● **Exercise description**: Give back each line below verbatim.

*** Material for the task Section Begins ***

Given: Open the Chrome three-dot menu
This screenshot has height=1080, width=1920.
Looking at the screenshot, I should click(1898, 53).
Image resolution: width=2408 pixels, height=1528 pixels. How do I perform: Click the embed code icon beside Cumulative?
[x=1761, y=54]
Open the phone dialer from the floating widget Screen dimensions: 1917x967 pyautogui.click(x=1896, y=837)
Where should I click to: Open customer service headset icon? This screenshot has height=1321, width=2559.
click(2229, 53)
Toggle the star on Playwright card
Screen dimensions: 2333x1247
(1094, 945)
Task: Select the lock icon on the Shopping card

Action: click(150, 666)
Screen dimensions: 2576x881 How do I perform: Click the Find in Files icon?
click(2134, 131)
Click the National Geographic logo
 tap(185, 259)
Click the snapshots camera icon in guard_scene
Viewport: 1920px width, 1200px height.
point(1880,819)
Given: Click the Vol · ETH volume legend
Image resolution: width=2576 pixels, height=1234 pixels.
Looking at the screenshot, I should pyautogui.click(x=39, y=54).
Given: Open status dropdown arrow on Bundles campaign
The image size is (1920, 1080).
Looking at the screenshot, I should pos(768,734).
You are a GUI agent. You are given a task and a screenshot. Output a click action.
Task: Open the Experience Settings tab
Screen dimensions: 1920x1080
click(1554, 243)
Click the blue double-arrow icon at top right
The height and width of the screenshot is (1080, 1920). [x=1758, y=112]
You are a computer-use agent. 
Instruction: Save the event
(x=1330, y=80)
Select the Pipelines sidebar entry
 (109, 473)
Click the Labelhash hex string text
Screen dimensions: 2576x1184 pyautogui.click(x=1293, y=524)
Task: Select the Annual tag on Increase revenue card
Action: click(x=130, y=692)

*** Material for the task Section Ends ***

● **Solution to the problem**:
Given: Open the Chrome three-dot menu
This screenshot has height=1080, width=1920.
Looking at the screenshot, I should click(1898, 53).
Image resolution: width=2408 pixels, height=1528 pixels. How do I perform: Click the embed code icon beside Cumulative?
[x=1761, y=54]
Open the phone dialer from the floating widget Screen dimensions: 1917x967 pyautogui.click(x=1896, y=837)
Where should I click to: Open customer service headset icon? This screenshot has height=1321, width=2559.
click(2229, 53)
Toggle the star on Playwright card
Screen dimensions: 2333x1247
(1094, 945)
Task: Select the lock icon on the Shopping card

Action: click(150, 666)
Screen dimensions: 2576x881 How do I perform: Click the Find in Files icon?
click(2134, 131)
Click the National Geographic logo
 tap(185, 259)
Click the snapshots camera icon in guard_scene
Viewport: 1920px width, 1200px height.
point(1880,819)
Given: Click the Vol · ETH volume legend
Image resolution: width=2576 pixels, height=1234 pixels.
Looking at the screenshot, I should pyautogui.click(x=39, y=54).
Given: Open status dropdown arrow on Bundles campaign
The image size is (1920, 1080).
Looking at the screenshot, I should pos(768,734).
You are a GUI agent. You are given a task and a screenshot. Output a click action.
Task: Open the Experience Settings tab
Screen dimensions: 1920x1080
click(1554, 243)
Click the blue double-arrow icon at top right
The height and width of the screenshot is (1080, 1920). [x=1758, y=112]
You are a computer-use agent. 
Instruction: Save the event
(x=1330, y=80)
Select the Pipelines sidebar entry
 (109, 473)
Click the Labelhash hex string text
Screen dimensions: 2576x1184 pyautogui.click(x=1293, y=524)
Task: Select the Annual tag on Increase revenue card
Action: click(x=130, y=692)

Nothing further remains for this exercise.